Bengalore: Matching strides with those of rare disease patients, a few thousand Bangaloreans participated in Race for 7, a unique event organized by the Organization for Rare Diseases India (ORDI) to commemorate world Rare Disease Day on February 28, 2016.
The objective was to raise awareness for the 70 million estimated patients in India suffering from a rare disease. The 7km event was flagged off by South Indian Cine Star Kishore Kumar G, Rajeev Gowda, Member of Parliament, and Naz Haji, Quintiles India Head at St. Joseph’s Indian High School. Running and walking through Cubbon Park amidst a highly charged atmosphere, the event saw over 50 patients with rare diseases participate, some coming from as far away as Mumbai and Delhi. This included Nihal Bitla, a patient suffering from Progeria (the medical condition which featured in the Hindi movie Paa) who travelled all the way from Mumbai to extend his support to the cause of rare diseases.
Speaking on the occasion, Kannada Cine Star, Kishore Kumar G, said, “I am humbled to be part of this noble initiative which champions the rights of people living with rare disease. It’s time we all get together, create awareness and extend our support in initiating change that will help improve the lives of patients living with rare diseases. You and I can make a difference!”
“I am humbled to be part of this noble initiative which champions the rights of people living with rare disease.”
Kannada Cine Star, Kishore Kumar G
The post event entertainment witnessed performances from some of the patients present for the event. Nidhi Shirol, a patient suffering from Pompe Disease, and Jayanth Gowda, a patient suffering from MPS Type4, had the audience singing along and dancing to their song performances. The participants were in high spirits and were seen shaking their legs enthusiastically to the music and Zumba performances by Quintiles employees, the primary sponsors of Race for 7.
Mr Prasanna Kumar B Shirol, Founder Director, ORDI and the father of Nidhi Shirol, “I am glad to see an overwhelming response to the first Race for 7. Today is a historic moment for us as it is for the first time in India we have seen so many people come together to create awareness for rare diseases. This support from each one of you has given us a voice which we hope reaches the policy makers. We require everyone’s support to convert this hope into a resultant ‘Rare Disease Policy’.
“Behind all these statistics are real people…many born like you and me but who go through the rest of their lives challenged not just by their disabilities but by the lack of knowledge that exists abut rare diseases.”
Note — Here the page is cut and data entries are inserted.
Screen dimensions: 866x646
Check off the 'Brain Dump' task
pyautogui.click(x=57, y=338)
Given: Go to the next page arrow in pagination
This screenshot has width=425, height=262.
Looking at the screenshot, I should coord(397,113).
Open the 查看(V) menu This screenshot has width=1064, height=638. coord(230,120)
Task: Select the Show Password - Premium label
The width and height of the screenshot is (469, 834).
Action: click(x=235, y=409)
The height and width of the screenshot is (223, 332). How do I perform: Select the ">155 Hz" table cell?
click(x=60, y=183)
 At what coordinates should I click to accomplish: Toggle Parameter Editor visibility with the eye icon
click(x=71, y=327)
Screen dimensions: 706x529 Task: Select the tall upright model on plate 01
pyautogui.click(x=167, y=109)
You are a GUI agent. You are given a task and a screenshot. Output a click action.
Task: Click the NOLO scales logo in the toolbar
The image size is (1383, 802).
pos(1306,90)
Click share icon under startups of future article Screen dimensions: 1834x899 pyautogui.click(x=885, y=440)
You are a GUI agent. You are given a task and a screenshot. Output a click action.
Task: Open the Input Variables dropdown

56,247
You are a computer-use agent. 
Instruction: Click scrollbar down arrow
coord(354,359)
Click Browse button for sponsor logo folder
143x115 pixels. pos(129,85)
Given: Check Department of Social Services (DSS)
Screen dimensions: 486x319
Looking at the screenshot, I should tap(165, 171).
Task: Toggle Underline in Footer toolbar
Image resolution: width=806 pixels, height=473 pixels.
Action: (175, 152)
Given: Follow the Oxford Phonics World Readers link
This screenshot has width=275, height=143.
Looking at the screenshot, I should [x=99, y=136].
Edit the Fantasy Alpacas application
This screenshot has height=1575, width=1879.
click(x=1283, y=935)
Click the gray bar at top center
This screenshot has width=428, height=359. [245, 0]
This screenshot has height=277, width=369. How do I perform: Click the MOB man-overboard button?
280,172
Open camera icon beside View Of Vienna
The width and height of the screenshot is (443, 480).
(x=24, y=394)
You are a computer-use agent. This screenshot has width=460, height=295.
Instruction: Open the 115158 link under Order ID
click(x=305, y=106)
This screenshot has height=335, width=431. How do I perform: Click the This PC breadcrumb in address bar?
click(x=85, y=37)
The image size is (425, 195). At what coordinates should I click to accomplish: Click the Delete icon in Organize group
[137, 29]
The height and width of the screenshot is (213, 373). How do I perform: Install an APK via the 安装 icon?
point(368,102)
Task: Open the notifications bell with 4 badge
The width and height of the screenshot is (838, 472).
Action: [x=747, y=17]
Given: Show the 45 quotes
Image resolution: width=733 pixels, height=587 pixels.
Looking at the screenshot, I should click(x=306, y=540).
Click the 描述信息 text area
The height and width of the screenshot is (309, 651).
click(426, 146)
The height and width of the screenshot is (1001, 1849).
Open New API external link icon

Naz Haji, Quintiles India Head
“When we talk about rare diseases, it’s all in terms of statistics…7000 rare disease, 700 million patients in India, an average of 7 years to diagnose, 50% of those affected are children…and so on,” said Naz Haji, Quintiles India Head. “Behind all these statistics are real people…many born like you and me but who go through the rest of their lives challenged not just by their disabilities but by the lack of knowledge and awareness that exists abut rare diseases. That is why Race for 7 assumes so much importance. It is a platform to build awareness so that a strong ecosystem of various stakeholders can come together to help patients and their caregivers live their lives with hope and dignity so that rare diseases are no longer a statistic.”
ORDI was founded to address the many challenges in the management of rare disease in India. It aims to address the unmet needs of rare disease patients in India and serves as an umbrella organization for rare disease patients and other stakeholders throughout the country. The funds raised from Race for 7 will be utilized to help ORDI in its mission to improve health of patients with rare diseases across India through awareness, advocacy, collaborations and information dissemination.
Jayant Gowda, a youngster suffering from MPS, Type 4 disorder thanked everyone for coming and supporting in creating awareness. “We hope all this translates into fruitful results and next year we meet again to celebrate and not just to create awareness.”
Dhanya, a patient suffering from Osteogenesis Imperfecta (a brittle bone disorder), said, “On behalf of all rare disease patients, we would like to thank each and every one for being a part of this event. We are greatly pleased with the response we have received and take pride in the fact that people have extended their support in improving and amplifying the voices of rare disease patients.”